In 1982, New York’s now über bourgeois Battery Park City was a landfill, described in the New York Times by the artist and polymath Agnes Denes as a pile of “garbage, tires, and old overcoats.” (Even worse, though, in her mind, was the nearby grift and graft of Wall Street.) So with a commission from the Public Art Fund, Denes transformed the two-acre field, carving furrows into the filth then planting and harvesting half a ton of golden wheat, all under the watchful eye of the Statue of Liberty. Denes named the project Wheatfield—A Confrontation. A photo of her standing mid-field, moving through the crops with a staff like a serene Angel of Death, is one of very few images of her in situ (more often, she’s behind the camera, documenting). “Most artists are in front of their work,” she says in the Soho studio she's rented since the 1970s. “I’m behind my art. In more ways than one.”

◆ **Instruction A**:
Answer these questions from the passage about Agnes Denes and Wheatfield:
(i) Which organization commissioned the project?
(ii) How much wheat was harvested?
(iii) In what neighborhood is the studio Denes has rented since the 1970s?
◆ **Instruction B**:
Extend the passage about Agnes Denes and Wheatfield, beginning right after its final sentence.

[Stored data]
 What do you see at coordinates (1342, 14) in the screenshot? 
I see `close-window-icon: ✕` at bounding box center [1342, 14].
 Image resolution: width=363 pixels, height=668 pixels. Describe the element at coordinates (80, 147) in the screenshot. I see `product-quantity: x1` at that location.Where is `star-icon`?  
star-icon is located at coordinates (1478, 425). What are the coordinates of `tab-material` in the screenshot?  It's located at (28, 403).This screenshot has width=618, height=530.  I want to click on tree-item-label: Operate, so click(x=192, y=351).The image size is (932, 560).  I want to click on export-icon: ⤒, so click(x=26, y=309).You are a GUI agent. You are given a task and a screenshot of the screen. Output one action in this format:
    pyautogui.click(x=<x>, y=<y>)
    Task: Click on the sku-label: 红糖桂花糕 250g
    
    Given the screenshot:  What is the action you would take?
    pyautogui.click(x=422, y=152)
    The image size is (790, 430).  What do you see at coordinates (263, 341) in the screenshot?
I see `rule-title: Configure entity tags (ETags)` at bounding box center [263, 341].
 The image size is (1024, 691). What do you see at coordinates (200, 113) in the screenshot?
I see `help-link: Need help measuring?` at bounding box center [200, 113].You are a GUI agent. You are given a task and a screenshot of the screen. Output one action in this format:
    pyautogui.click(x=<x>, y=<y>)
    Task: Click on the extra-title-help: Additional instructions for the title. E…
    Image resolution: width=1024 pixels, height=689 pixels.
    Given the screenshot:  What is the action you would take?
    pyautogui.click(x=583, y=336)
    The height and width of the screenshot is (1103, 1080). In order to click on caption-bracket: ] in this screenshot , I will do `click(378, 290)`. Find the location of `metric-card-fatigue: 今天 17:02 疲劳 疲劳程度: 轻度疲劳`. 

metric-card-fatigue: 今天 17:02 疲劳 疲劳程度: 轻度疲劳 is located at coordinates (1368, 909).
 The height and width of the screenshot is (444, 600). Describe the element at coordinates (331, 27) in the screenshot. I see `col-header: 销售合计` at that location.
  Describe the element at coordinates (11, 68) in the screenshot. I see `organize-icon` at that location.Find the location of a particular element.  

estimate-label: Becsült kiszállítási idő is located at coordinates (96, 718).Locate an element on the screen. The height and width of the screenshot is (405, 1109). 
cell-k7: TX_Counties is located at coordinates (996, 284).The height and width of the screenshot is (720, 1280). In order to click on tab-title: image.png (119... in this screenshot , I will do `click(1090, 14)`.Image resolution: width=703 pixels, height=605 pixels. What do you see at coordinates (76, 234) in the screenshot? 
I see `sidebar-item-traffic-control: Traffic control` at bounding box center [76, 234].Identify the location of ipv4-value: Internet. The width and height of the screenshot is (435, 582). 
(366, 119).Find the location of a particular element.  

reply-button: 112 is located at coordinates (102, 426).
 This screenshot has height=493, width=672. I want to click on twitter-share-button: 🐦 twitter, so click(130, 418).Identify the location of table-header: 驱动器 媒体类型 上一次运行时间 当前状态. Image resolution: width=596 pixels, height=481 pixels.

◆ **Expected output A**:
(i) The Public Art Fund
(ii) Half a ton
(iii) Soho

◆ **Expected output B**:
Fittingly, then, Agnes Denes: Absolutes and Intermediates, this fall’s long-overdue career survey mounted by the Shed in the city’s new Hudson Yards—itself a glittering outgrowth atop an active railyard—contains many confrontations and no self-portraits (it opens October 9). Among the exhibition’s nearly 150 works is Pyramids of Conscience, from 2005, which addresses the politics of water. (One pyramid is filled with clean water, another with polluted water; a third pyramid holds crude oil, and a fourth is wrapped in mirror.) The exhibition devotes a great deal of space to her unrealized projects, too, which rival both Leonardo Da Vinci and Buckminster Fuller in their unity of aesthetics, science and alchemy. And her realized projects feel more timely than ever.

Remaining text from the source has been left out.